Assigned task: Rewrite the records below, substituting "Name the element" for every occurrence of "Describe the element" and leaving everything else unchanged.

##### Task inputs

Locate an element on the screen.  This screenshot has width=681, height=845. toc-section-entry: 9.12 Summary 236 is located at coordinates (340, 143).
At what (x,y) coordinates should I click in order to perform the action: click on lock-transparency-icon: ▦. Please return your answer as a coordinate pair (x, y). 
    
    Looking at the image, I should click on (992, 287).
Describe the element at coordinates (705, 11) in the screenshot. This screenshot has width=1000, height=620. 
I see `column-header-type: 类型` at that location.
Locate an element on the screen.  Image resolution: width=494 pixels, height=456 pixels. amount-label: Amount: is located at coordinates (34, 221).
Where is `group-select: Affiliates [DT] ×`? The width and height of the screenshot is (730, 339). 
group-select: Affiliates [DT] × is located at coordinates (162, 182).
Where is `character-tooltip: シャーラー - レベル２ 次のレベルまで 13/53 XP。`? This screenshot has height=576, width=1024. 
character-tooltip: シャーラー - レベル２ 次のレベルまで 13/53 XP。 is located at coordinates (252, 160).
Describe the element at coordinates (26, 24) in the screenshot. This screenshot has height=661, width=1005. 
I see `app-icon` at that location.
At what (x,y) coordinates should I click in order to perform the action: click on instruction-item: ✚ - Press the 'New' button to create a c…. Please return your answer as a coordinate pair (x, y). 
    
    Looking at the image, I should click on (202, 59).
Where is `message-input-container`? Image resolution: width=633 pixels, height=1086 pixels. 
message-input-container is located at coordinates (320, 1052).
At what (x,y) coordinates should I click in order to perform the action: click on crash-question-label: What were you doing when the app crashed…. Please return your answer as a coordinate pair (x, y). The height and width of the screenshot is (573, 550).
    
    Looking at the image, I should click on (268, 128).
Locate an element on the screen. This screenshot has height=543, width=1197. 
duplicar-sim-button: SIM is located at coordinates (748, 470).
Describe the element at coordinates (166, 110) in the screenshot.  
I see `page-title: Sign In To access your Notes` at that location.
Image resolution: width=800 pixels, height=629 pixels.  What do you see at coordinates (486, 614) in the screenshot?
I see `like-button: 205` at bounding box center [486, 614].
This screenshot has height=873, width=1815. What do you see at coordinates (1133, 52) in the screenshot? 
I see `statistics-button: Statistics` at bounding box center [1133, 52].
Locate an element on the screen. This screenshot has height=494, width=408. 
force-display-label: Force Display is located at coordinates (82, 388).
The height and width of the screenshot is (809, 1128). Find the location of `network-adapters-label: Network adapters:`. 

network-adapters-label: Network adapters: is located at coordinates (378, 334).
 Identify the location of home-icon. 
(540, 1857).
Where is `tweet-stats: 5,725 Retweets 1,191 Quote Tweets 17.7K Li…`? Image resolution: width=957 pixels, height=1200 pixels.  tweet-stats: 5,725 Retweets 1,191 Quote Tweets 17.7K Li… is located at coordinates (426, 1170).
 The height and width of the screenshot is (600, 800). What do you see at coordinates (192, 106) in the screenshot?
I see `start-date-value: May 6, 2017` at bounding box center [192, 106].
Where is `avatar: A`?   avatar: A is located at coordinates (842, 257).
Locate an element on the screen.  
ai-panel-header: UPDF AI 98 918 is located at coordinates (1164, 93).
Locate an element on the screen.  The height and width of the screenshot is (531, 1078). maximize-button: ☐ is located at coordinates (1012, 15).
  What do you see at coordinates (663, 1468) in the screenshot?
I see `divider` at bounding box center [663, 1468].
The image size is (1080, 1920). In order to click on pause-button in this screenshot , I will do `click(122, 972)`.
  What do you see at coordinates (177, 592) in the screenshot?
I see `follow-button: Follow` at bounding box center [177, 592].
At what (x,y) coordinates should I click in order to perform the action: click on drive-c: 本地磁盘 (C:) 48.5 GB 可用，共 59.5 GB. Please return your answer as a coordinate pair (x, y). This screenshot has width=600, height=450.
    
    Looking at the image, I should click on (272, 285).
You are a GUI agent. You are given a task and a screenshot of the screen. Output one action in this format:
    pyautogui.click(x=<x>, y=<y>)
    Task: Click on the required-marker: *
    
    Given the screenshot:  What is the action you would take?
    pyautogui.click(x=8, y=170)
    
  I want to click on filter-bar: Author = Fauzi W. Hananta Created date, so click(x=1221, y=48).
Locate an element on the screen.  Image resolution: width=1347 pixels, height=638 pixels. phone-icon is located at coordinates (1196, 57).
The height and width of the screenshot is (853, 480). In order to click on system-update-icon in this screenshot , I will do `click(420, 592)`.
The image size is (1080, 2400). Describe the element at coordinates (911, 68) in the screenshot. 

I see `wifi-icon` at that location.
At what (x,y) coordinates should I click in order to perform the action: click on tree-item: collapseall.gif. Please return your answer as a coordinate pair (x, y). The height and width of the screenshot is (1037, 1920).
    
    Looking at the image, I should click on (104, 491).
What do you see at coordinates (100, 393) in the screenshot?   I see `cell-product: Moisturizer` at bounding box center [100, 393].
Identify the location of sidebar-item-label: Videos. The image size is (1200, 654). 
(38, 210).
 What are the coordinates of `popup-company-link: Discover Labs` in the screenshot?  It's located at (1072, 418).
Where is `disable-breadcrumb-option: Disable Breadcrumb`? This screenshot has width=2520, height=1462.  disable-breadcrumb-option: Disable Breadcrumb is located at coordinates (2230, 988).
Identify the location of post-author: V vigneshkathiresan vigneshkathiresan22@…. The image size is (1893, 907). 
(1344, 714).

##########

Exercise response:
Locate an element on the screen.  This screenshot has width=681, height=845. toc-section-entry: 9.12 Summary 236 is located at coordinates (340, 143).
At what (x,y) coordinates should I click in order to perform the action: click on lock-transparency-icon: ▦. Please return your answer as a coordinate pair (x, y). 
    
    Looking at the image, I should click on (992, 287).
Name the element at coordinates (705, 11) in the screenshot. This screenshot has width=1000, height=620. 
I see `column-header-type: 类型` at that location.
Locate an element on the screen.  Image resolution: width=494 pixels, height=456 pixels. amount-label: Amount: is located at coordinates (34, 221).
Where is `group-select: Affiliates [DT] ×`? The width and height of the screenshot is (730, 339). 
group-select: Affiliates [DT] × is located at coordinates (162, 182).
Where is `character-tooltip: シャーラー - レベル２ 次のレベルまで 13/53 XP。`? This screenshot has height=576, width=1024. 
character-tooltip: シャーラー - レベル２ 次のレベルまで 13/53 XP。 is located at coordinates (252, 160).
Name the element at coordinates (26, 24) in the screenshot. This screenshot has height=661, width=1005. 
I see `app-icon` at that location.
At what (x,y) coordinates should I click in order to perform the action: click on instruction-item: ✚ - Press the 'New' button to create a c…. Please return your answer as a coordinate pair (x, y). 
    
    Looking at the image, I should click on (202, 59).
Where is `message-input-container`? Image resolution: width=633 pixels, height=1086 pixels. 
message-input-container is located at coordinates (320, 1052).
At what (x,y) coordinates should I click in order to perform the action: click on crash-question-label: What were you doing when the app crashed…. Please return your answer as a coordinate pair (x, y). The height and width of the screenshot is (573, 550).
    
    Looking at the image, I should click on (268, 128).
Locate an element on the screen. This screenshot has height=543, width=1197. 
duplicar-sim-button: SIM is located at coordinates (748, 470).
Name the element at coordinates (166, 110) in the screenshot.  
I see `page-title: Sign In To access your Notes` at that location.
Image resolution: width=800 pixels, height=629 pixels.  What do you see at coordinates (486, 614) in the screenshot?
I see `like-button: 205` at bounding box center [486, 614].
This screenshot has height=873, width=1815. What do you see at coordinates (1133, 52) in the screenshot? 
I see `statistics-button: Statistics` at bounding box center [1133, 52].
Locate an element on the screen. This screenshot has height=494, width=408. 
force-display-label: Force Display is located at coordinates (82, 388).
The height and width of the screenshot is (809, 1128). Find the location of `network-adapters-label: Network adapters:`. 

network-adapters-label: Network adapters: is located at coordinates (378, 334).
 Identify the location of home-icon. 
(540, 1857).
Where is `tweet-stats: 5,725 Retweets 1,191 Quote Tweets 17.7K Li…`? Image resolution: width=957 pixels, height=1200 pixels.  tweet-stats: 5,725 Retweets 1,191 Quote Tweets 17.7K Li… is located at coordinates (426, 1170).
 The height and width of the screenshot is (600, 800). What do you see at coordinates (192, 106) in the screenshot?
I see `start-date-value: May 6, 2017` at bounding box center [192, 106].
Where is `avatar: A`?   avatar: A is located at coordinates (842, 257).
Locate an element on the screen.  
ai-panel-header: UPDF AI 98 918 is located at coordinates (1164, 93).
Locate an element on the screen.  The height and width of the screenshot is (531, 1078). maximize-button: ☐ is located at coordinates (1012, 15).
  What do you see at coordinates (663, 1468) in the screenshot?
I see `divider` at bounding box center [663, 1468].
The image size is (1080, 1920). In order to click on pause-button in this screenshot , I will do `click(122, 972)`.
  What do you see at coordinates (177, 592) in the screenshot?
I see `follow-button: Follow` at bounding box center [177, 592].
At what (x,y) coordinates should I click in order to perform the action: click on drive-c: 本地磁盘 (C:) 48.5 GB 可用，共 59.5 GB. Please return your answer as a coordinate pair (x, y). This screenshot has width=600, height=450.
    
    Looking at the image, I should click on (272, 285).
You are a GUI agent. You are given a task and a screenshot of the screen. Output one action in this format:
    pyautogui.click(x=<x>, y=<y>)
    Task: Click on the required-marker: *
    
    Given the screenshot:  What is the action you would take?
    pyautogui.click(x=8, y=170)
    
  I want to click on filter-bar: Author = Fauzi W. Hananta Created date, so click(x=1221, y=48).
Locate an element on the screen.  Image resolution: width=1347 pixels, height=638 pixels. phone-icon is located at coordinates (1196, 57).
The height and width of the screenshot is (853, 480). In order to click on system-update-icon in this screenshot , I will do `click(420, 592)`.
The image size is (1080, 2400). Name the element at coordinates (911, 68) in the screenshot. 

I see `wifi-icon` at that location.
At what (x,y) coordinates should I click in order to perform the action: click on tree-item: collapseall.gif. Please return your answer as a coordinate pair (x, y). The height and width of the screenshot is (1037, 1920).
    
    Looking at the image, I should click on (104, 491).
What do you see at coordinates (100, 393) in the screenshot?   I see `cell-product: Moisturizer` at bounding box center [100, 393].
Identify the location of sidebar-item-label: Videos. The image size is (1200, 654). 
(38, 210).
 What are the coordinates of `popup-company-link: Discover Labs` in the screenshot?  It's located at (1072, 418).
Where is `disable-breadcrumb-option: Disable Breadcrumb`? This screenshot has width=2520, height=1462.  disable-breadcrumb-option: Disable Breadcrumb is located at coordinates (2230, 988).
Identify the location of post-author: V vigneshkathiresan vigneshkathiresan22@…. The image size is (1893, 907). 
(1344, 714).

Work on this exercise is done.